The survey was completed by more than 450 LinkedIn health and safety practitioner members worldwide.
Respondents were asked their country of origin, size of organization, their understanding of the key statements in the standard, its relevance to their organization, their current level of implementation of OHSAS 18001 and their intention to adopt it based on the draft standard.
A global audience
The survey was completed by a global audience: 17% UK, 11% USA, 11% Australia, 6% Canada, 4% India, 4% South Africa, the balance of 47% covering responses from a further 64 countries. The size of organization, on an employee basis, covered a spread of: 35% < 100, 20% 100 - 500, 14% 500 - 1000, 13% 1000 - 3500, 4% 3500 - 5000 and 15% > 5000. The country of origin referred to the base for their head office.
Many who completed the survey are global organizations with divisions in many countries. A good number are Fortune 500 and FTSE 100 companies. When assessing the effect, or footprint, of the standard, these organizations will be responsible for significant gearing up through their supply chain and stakeholders
At present 52 percent of these organizations use OHSAS 18001. Will they adapt 45001 for their organization? Sixty-nine percent say yes, six percent are opposed, and 25 percent undecided. A significantly large number of respondents intend to implement the new standard. It’s unlikely existing 18001-compliant organizations will not migrate. OHSAS 18001 will be withdrawn when 45001 is introduced; there will be a three-year window to transit.
How much direct knowledge of ISO 45001 exists? This was tested by asking the understanding of key phrases quantified by a sliding scale of 5 to 1 (where 5 was definite understanding and 1 represented no understanding) the results were as follows:
• Top management commitment: 5 - 63%, 4 - 30%, 3 - 5%, 2 - 2%, 1 - 0%.
• Context of the organization: 5 - 39%, 4 - 34%, 3 - 18%, 2 - 8%, 1 - 1%
• Risk-based approach: 5 -55%, 4 - 30%, 3 - 12%, 2 - 2%, 1 -1%
• Worker involvement: 5 - 60%, 4 - 27%, 3- 8%, 2 - 3%, 1- 2%
Results indicate the need for the standard to be explicit in its requirements for these important clauses, and less vague in its general directives, so all organizations have a clear defined standard for compliance.
Relevance to small operations
How relevant is ISO 45001 for organizations with less than 50 employees? This was tested on a sliding scale of 5 to 1 (5 very relevant, 1 not at all relevant) with these results: 5 - 28%, 4 - 26%, 3 - 29%, 2 -12%, 1 -5%. This will surprise some observers who consider these integrated management standards relevant only to larger businesses. The drafting committee has always tried to simplify the terms and requirements to make them more understandable and accessible to smaller entities. Smaller organizations will rely on outside expertise. Smaller concerns will make use of software, but it remains to be seen what auditors will make of that approach. They will need clear simple guidance. I spent a lot of time in HSE trying to do this and it is not easy.
18001’s natural successor
It appears that 45001 holds great appeal for international organizations -- not only because ISO has more universal appeal than national standards, but also because this standard is the natural successor to what many see as an enhancement of 18001 (which has more than 90,000 organizations working to its requirements).
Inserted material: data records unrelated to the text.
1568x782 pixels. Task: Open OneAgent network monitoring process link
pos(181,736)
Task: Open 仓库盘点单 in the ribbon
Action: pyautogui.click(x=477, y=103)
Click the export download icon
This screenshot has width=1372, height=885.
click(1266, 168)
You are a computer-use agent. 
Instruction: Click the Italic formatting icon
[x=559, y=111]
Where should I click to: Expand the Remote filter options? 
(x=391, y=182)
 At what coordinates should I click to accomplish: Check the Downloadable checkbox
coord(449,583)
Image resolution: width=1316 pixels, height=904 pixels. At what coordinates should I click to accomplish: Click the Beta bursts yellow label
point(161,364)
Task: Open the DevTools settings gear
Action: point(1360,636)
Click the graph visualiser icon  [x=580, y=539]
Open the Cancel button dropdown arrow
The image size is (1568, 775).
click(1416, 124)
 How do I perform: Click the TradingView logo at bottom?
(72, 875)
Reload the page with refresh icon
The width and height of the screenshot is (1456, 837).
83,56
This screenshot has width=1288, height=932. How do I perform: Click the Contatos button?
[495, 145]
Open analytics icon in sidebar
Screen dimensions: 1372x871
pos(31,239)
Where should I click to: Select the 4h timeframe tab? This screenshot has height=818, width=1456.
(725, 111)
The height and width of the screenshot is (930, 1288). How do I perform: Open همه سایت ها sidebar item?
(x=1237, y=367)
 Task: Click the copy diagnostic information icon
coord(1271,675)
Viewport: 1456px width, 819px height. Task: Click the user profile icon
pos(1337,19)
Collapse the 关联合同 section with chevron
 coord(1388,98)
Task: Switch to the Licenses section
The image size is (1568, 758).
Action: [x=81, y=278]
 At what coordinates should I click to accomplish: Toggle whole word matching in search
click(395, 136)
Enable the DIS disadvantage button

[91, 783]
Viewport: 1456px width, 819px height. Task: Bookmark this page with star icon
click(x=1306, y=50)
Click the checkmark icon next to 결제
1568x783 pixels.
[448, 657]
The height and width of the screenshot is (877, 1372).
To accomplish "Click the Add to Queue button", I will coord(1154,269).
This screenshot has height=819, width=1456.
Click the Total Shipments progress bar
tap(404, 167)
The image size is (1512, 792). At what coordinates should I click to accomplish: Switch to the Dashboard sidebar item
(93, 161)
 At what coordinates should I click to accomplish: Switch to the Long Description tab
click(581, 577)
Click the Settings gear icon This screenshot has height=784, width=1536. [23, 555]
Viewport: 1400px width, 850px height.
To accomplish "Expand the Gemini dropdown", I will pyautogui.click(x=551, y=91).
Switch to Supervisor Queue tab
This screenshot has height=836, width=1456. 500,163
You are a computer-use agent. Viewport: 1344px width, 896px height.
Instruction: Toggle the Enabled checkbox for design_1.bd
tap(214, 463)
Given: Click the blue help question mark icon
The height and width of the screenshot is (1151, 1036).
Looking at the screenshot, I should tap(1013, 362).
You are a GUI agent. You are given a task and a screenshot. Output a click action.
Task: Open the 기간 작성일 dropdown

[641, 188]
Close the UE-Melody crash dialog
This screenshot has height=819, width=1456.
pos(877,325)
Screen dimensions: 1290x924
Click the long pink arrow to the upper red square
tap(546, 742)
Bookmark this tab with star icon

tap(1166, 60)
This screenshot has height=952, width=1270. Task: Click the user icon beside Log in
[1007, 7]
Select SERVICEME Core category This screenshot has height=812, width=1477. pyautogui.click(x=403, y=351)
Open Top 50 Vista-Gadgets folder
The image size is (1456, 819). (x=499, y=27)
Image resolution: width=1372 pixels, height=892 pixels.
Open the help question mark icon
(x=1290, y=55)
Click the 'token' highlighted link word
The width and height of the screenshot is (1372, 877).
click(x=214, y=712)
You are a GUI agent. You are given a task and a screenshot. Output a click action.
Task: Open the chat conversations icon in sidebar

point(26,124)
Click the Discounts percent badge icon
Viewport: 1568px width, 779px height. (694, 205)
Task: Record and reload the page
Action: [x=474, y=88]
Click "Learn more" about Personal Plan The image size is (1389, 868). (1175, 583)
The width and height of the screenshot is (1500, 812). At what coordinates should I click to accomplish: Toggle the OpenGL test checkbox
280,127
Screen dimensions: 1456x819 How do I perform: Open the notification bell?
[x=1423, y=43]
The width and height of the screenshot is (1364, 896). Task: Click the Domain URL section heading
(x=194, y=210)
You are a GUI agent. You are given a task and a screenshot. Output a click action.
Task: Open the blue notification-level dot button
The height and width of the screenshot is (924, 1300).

Also, it is an integrated management standard, so those already working to ISO 9001 and 14001 should already have systems in place to achieve 45001 without further significant expenditure. This standard transcends regional boundaries, which is important to the increasing globalized nature of organizations. Plus there is a growing acceptance that the costs of compliance are less than the costs of failures. Those costs are not just financial but also reputational, ethical, social and moral. One only needs to remember Deepwater Horizon to understand these issues.
In line with changes of philosophy and policies of governments, however reluctantly in the face of international pressure, there is a change of attitudes to workers’ rights, management responsibility and corporate ethics. Perhaps 45001 has arrived at a point in time when it is seen as meaningful, relevant, achievable and necessary.